Na skutek wystąpienia epidemii SARS-CoV-2 wywołującej chorobę COVID-19 stwierdza się powszechne i narastające obciążenie systemu i poszczególnych jednostek opieki zdrowotnej, z jednoczesnym ograniczeniem ich standardowej działalności. Z drugiej strony, obawy pacjentów przed kontaktem z wirusem, zwłaszcza w jednostkach ochrony zdrowia, spowodowały znaczący spadek ambulatoryjnych wizyt lekarskich oraz przerwanie dotychczas prowadzonych terapii.
Urologia, ze względu na podstawowy przedmiot swojej działalności, jakim są nowotwory układu moczowo-płciowego, znalazła się w grupie specjalności, dla których zaistniała pilna konieczność zdefiniowania zasad określających możliwości odroczenia leczenia z uwzględnieniem bezpieczeństwa personelu medycznego oraz pacjentów.
W wielu przypadkach chorób układu moczowego u obu płci lub układu moczowo-płciowego u mężczyzn, opóźnienie diagnostyki i leczenia nie ma istotnego wpływu na odległe wyniki terapii, poza dyskomfortem chorego wynikającym z obniżenia jakości życia. Nie dotyczy to jednak chorych dotkniętych nowotworami wymagającymi leczenia operacyjnego lub leczenia skojarzonego (hormonoterapia, chemioterapia).
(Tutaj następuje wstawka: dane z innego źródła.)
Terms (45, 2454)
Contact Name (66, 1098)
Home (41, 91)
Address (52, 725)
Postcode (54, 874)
Także pacjenci, u których wystąpiły niepokojące objawy (np. krwiomocz), nie powinni zwlekać z wizytą u urologa.
Zanim pojawiła się pandemia, trwała już epidemia raka prostaty. To obecnie najczęściej rozpoznawany rak u mężczyzn w Europie. Dotyka aż 1 na 8 mężczyzn. W 2018 roku odnotowano 450 000 nowych przypadków, a 170 000 mężczyzn zmarło z jego powodu w Europie. Rak prostaty to choroba, którą można skutecznie leczyć, szczególnie gdy jest wcześnie wykryta.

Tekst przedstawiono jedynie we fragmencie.